▸ **Directions for this task**:
Your answer should consist of each line below that includes the word "header".

▸ **The records**:
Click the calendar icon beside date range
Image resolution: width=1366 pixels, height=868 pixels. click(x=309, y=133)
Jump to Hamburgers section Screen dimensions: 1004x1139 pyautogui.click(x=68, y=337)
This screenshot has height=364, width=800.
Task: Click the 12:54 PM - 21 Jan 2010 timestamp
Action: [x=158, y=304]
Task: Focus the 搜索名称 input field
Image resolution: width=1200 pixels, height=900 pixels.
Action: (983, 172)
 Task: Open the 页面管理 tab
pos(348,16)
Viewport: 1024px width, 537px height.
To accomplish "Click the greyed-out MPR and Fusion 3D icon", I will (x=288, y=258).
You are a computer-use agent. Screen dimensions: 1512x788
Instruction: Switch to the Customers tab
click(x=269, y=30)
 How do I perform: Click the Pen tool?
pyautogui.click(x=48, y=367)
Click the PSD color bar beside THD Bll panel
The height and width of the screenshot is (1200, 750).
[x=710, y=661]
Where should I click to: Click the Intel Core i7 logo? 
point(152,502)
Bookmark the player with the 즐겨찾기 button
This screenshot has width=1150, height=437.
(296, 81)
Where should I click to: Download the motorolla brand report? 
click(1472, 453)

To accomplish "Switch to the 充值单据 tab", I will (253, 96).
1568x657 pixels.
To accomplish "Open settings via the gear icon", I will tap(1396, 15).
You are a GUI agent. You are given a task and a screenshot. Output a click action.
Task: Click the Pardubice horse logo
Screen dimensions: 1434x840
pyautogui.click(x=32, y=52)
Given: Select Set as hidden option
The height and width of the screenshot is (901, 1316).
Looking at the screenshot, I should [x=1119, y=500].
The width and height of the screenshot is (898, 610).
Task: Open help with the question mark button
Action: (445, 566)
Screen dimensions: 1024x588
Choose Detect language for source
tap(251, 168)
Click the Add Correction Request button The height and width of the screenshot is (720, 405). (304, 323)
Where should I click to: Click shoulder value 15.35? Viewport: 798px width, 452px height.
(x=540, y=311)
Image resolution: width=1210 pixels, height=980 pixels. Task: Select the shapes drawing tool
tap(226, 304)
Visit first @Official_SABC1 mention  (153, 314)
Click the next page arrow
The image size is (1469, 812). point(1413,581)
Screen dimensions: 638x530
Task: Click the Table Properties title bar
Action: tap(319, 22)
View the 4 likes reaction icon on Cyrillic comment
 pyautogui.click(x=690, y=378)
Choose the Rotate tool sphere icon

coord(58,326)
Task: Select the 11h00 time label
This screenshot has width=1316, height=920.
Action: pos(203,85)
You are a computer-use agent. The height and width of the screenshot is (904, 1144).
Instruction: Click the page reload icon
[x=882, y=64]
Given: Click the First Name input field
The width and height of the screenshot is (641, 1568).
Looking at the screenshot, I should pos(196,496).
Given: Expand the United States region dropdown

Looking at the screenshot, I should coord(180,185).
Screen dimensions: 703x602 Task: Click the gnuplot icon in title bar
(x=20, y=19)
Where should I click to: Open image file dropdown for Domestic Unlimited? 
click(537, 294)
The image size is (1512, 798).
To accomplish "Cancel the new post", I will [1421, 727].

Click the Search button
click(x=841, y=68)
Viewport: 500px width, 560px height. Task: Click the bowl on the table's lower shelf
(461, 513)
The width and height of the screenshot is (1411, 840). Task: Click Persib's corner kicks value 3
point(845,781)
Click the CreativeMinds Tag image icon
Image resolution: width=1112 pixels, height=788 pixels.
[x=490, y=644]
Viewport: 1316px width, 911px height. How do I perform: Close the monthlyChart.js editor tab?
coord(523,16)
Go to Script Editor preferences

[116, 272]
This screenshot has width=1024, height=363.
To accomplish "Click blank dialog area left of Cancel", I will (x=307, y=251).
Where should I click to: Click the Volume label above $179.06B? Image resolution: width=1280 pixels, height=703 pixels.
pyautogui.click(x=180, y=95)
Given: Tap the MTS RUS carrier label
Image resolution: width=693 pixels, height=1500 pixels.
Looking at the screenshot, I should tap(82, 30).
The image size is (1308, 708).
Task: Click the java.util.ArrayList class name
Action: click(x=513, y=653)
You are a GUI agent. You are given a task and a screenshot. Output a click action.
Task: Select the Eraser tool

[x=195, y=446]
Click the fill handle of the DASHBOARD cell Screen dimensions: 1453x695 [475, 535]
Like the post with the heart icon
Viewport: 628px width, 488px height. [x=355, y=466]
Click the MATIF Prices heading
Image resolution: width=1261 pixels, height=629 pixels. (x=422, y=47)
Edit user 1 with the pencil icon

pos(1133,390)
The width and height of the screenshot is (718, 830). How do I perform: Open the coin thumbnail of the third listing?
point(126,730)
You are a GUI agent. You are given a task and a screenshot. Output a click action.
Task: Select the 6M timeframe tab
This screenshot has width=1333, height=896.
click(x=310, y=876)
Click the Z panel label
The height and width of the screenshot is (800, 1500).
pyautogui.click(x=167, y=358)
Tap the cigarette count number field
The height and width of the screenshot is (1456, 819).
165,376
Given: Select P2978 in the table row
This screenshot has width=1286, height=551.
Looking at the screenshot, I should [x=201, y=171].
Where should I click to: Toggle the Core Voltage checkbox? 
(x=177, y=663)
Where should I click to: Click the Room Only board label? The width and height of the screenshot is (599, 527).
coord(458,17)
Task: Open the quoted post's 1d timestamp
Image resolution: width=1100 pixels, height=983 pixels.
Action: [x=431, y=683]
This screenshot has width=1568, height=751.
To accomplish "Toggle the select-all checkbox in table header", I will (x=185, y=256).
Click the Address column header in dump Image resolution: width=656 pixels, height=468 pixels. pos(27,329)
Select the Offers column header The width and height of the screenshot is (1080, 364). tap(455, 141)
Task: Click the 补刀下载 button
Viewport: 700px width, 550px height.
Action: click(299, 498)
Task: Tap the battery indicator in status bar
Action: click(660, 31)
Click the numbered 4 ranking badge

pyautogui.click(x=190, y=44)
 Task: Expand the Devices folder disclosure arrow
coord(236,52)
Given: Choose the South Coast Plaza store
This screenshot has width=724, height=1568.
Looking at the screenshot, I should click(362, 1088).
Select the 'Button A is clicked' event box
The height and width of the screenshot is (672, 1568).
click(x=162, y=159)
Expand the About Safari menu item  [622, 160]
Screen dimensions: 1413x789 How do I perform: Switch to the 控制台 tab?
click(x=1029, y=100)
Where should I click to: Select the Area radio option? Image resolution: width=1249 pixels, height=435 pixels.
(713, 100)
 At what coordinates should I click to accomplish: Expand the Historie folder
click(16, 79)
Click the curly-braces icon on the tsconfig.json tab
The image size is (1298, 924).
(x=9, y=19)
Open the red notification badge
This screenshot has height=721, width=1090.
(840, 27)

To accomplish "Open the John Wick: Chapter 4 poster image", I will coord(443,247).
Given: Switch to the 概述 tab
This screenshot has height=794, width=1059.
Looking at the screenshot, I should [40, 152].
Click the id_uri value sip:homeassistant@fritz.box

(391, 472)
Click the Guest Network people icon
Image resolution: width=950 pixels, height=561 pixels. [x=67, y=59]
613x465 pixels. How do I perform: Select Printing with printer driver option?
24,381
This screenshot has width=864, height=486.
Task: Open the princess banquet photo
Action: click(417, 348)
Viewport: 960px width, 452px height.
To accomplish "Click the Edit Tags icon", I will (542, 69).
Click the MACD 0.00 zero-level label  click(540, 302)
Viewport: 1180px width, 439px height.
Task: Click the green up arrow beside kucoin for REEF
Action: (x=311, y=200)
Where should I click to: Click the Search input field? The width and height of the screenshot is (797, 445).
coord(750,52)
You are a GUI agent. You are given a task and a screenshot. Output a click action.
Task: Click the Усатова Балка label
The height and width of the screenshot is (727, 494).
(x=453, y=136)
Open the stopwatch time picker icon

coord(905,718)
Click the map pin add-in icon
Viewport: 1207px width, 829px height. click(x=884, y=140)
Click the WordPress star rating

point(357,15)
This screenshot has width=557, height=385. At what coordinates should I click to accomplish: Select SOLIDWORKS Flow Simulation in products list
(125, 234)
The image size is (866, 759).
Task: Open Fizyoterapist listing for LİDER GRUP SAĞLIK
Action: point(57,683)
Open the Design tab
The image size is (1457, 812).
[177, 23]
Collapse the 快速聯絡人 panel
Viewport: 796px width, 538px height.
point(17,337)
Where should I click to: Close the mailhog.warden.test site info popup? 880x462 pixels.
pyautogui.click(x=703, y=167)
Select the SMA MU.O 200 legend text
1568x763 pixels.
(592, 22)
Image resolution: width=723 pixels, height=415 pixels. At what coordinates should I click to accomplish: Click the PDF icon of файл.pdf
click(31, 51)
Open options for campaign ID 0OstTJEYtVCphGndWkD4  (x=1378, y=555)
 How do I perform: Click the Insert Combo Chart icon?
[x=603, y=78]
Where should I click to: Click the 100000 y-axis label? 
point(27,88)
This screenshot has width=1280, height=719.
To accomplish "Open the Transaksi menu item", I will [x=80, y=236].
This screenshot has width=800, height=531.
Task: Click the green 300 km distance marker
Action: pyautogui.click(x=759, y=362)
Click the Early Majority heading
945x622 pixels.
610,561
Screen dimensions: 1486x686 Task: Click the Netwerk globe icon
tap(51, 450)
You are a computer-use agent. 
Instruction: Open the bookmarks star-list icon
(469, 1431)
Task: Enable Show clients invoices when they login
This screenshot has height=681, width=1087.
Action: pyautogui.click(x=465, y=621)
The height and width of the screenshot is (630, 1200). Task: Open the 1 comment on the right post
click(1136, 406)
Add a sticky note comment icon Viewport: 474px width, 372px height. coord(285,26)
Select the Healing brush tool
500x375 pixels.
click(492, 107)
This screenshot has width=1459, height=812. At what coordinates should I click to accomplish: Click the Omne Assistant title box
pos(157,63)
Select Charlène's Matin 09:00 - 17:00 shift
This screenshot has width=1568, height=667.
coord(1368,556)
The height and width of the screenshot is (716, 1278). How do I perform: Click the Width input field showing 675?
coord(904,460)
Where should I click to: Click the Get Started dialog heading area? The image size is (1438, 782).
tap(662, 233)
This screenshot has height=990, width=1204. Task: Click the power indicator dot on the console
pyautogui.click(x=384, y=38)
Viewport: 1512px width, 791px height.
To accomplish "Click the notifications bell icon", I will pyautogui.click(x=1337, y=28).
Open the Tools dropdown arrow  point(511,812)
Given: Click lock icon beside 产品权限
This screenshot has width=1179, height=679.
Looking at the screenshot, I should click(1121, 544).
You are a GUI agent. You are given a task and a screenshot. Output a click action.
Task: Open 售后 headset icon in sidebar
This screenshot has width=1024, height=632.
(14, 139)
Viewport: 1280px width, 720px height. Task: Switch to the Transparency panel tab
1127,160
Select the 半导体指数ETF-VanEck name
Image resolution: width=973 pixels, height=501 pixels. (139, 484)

▸ **Exercise answer**:
To accomplish "Toggle the select-all checkbox in table header", I will (x=185, y=256).
Click the Address column header in dump Image resolution: width=656 pixels, height=468 pixels. pos(27,329)
Select the Offers column header The width and height of the screenshot is (1080, 364). tap(455, 141)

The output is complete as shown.